---- EXTRACTED RECORDS
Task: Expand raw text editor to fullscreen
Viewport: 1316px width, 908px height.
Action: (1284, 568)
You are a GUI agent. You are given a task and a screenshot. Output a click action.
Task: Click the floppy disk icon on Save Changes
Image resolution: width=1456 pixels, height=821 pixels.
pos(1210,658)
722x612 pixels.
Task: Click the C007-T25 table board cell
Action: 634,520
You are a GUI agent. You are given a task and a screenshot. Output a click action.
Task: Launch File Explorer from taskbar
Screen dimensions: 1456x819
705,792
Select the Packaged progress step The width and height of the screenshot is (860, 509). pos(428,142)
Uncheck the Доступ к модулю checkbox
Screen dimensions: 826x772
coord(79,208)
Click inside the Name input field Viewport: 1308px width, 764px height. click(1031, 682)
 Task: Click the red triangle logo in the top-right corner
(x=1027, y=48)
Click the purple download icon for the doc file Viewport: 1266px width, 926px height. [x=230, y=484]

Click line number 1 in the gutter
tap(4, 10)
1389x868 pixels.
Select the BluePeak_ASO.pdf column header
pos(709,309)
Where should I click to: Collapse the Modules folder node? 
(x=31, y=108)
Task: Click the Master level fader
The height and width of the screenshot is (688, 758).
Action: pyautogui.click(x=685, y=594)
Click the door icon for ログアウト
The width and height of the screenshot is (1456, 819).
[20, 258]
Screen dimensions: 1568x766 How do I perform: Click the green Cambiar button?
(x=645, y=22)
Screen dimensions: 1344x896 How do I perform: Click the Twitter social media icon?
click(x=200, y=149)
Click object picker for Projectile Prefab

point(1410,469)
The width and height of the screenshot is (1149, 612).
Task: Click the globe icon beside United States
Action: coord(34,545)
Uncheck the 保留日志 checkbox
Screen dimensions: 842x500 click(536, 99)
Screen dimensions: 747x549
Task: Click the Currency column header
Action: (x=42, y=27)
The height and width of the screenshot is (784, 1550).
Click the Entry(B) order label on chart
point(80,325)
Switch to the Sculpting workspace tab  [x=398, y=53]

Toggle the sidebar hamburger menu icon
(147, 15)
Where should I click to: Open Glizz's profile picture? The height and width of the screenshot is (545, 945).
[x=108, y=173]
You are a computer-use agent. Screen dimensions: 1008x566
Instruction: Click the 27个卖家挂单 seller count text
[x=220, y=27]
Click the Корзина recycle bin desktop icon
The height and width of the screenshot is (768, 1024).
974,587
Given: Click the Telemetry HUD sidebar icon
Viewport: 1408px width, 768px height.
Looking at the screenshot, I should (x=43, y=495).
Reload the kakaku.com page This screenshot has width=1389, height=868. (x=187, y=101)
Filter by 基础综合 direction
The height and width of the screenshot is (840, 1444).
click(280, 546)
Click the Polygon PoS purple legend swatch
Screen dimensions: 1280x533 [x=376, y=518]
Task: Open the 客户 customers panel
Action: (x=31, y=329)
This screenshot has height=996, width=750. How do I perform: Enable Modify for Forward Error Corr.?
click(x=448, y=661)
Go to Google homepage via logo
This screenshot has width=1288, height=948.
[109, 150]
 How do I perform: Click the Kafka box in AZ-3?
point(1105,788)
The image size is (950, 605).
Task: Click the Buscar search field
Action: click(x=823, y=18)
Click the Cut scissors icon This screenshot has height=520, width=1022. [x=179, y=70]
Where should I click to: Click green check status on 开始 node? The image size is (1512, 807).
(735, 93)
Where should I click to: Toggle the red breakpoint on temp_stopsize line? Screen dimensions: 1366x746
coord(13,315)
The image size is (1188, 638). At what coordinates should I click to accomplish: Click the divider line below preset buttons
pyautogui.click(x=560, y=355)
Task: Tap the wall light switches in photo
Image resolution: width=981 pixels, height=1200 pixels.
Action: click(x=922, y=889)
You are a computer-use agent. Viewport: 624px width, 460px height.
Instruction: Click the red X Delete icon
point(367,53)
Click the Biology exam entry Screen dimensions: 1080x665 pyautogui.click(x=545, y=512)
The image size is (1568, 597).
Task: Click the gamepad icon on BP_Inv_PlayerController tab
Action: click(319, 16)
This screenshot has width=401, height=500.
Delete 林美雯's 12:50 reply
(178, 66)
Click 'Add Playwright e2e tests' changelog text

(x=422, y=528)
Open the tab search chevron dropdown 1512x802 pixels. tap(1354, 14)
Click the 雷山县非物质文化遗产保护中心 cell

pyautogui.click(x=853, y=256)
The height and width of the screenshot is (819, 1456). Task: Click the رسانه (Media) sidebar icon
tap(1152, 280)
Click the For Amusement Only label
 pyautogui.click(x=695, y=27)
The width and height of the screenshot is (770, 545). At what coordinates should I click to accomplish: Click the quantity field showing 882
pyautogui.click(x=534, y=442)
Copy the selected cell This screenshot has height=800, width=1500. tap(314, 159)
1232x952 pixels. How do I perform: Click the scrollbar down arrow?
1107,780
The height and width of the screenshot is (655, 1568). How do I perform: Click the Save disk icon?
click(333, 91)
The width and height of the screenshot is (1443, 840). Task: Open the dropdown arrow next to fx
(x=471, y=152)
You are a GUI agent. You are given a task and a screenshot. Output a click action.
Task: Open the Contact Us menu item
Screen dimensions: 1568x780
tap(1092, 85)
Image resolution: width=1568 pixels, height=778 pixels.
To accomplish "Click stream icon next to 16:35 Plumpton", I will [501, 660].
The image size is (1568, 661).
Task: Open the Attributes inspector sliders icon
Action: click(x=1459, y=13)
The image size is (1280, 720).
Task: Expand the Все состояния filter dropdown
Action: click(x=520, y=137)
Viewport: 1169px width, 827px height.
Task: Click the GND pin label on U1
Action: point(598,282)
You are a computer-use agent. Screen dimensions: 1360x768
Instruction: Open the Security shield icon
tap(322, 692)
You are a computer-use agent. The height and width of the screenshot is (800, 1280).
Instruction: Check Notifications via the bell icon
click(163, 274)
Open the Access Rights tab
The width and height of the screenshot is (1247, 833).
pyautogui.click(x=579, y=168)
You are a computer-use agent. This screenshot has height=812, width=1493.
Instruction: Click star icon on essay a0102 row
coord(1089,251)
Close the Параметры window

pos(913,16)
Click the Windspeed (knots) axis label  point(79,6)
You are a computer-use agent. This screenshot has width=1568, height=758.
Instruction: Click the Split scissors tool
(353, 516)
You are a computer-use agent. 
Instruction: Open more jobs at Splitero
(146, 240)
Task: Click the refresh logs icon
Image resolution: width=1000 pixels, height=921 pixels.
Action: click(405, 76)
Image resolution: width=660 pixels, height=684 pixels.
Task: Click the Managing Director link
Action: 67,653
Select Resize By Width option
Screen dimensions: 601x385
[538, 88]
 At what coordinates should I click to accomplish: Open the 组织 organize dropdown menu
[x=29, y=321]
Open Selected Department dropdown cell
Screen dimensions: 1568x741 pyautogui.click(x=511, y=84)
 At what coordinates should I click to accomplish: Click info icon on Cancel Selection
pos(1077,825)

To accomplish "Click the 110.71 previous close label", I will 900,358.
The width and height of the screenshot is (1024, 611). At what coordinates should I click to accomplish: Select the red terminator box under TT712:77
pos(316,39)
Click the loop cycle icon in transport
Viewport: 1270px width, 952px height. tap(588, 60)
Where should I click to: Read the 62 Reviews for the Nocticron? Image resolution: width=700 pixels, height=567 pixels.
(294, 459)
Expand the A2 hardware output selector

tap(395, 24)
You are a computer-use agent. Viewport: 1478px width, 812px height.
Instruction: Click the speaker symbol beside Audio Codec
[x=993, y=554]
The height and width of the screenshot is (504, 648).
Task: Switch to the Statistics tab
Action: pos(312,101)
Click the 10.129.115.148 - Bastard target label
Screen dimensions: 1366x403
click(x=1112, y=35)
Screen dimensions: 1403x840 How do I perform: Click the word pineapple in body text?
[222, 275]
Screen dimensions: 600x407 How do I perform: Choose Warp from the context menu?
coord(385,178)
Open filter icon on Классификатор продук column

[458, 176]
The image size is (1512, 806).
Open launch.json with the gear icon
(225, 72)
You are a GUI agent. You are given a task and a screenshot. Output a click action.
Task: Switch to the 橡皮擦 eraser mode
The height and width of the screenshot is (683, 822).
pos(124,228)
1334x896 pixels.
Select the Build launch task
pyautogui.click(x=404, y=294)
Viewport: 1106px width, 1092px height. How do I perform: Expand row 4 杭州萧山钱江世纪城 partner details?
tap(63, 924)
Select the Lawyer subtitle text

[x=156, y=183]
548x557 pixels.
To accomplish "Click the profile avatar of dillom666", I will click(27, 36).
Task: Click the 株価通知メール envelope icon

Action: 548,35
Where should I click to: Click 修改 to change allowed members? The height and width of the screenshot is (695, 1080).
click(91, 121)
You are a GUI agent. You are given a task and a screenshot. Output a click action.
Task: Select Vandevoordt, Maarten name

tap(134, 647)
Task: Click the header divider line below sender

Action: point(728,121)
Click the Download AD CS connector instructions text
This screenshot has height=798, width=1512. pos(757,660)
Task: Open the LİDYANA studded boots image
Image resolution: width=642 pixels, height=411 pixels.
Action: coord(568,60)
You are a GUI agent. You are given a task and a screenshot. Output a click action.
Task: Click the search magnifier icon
--------
▸ **WHAT YOU NEED TO DO**: Copy out the rows word for word, starting at the first line and ending with the line that holds "[x=108, y=173]", with that line included.

▸ **RESULT OF THIS EXERCISE**:
Task: Expand raw text editor to fullscreen
Viewport: 1316px width, 908px height.
Action: (1284, 568)
You are a GUI agent. You are given a task and a screenshot. Output a click action.
Task: Click the floppy disk icon on Save Changes
Image resolution: width=1456 pixels, height=821 pixels.
pos(1210,658)
722x612 pixels.
Task: Click the C007-T25 table board cell
Action: 634,520
You are a GUI agent. You are given a task and a screenshot. Output a click action.
Task: Launch File Explorer from taskbar
Screen dimensions: 1456x819
705,792
Select the Packaged progress step The width and height of the screenshot is (860, 509). pos(428,142)
Uncheck the Доступ к модулю checkbox
Screen dimensions: 826x772
coord(79,208)
Click inside the Name input field Viewport: 1308px width, 764px height. click(1031, 682)
 Task: Click the red triangle logo in the top-right corner
(x=1027, y=48)
Click the purple download icon for the doc file Viewport: 1266px width, 926px height. [x=230, y=484]

Click line number 1 in the gutter
tap(4, 10)
1389x868 pixels.
Select the BluePeak_ASO.pdf column header
pos(709,309)
Where should I click to: Collapse the Modules folder node? 
(x=31, y=108)
Task: Click the Master level fader
The height and width of the screenshot is (688, 758).
Action: pyautogui.click(x=685, y=594)
Click the door icon for ログアウト
The width and height of the screenshot is (1456, 819).
[20, 258]
Screen dimensions: 1568x766 How do I perform: Click the green Cambiar button?
(x=645, y=22)
Screen dimensions: 1344x896 How do I perform: Click the Twitter social media icon?
click(x=200, y=149)
Click object picker for Projectile Prefab

point(1410,469)
The width and height of the screenshot is (1149, 612).
Task: Click the globe icon beside United States
Action: coord(34,545)
Uncheck the 保留日志 checkbox
Screen dimensions: 842x500 click(536, 99)
Screen dimensions: 747x549
Task: Click the Currency column header
Action: (x=42, y=27)
The height and width of the screenshot is (784, 1550).
Click the Entry(B) order label on chart
point(80,325)
Switch to the Sculpting workspace tab  [x=398, y=53]

Toggle the sidebar hamburger menu icon
(147, 15)
Where should I click to: Open Glizz's profile picture? The height and width of the screenshot is (545, 945).
[x=108, y=173]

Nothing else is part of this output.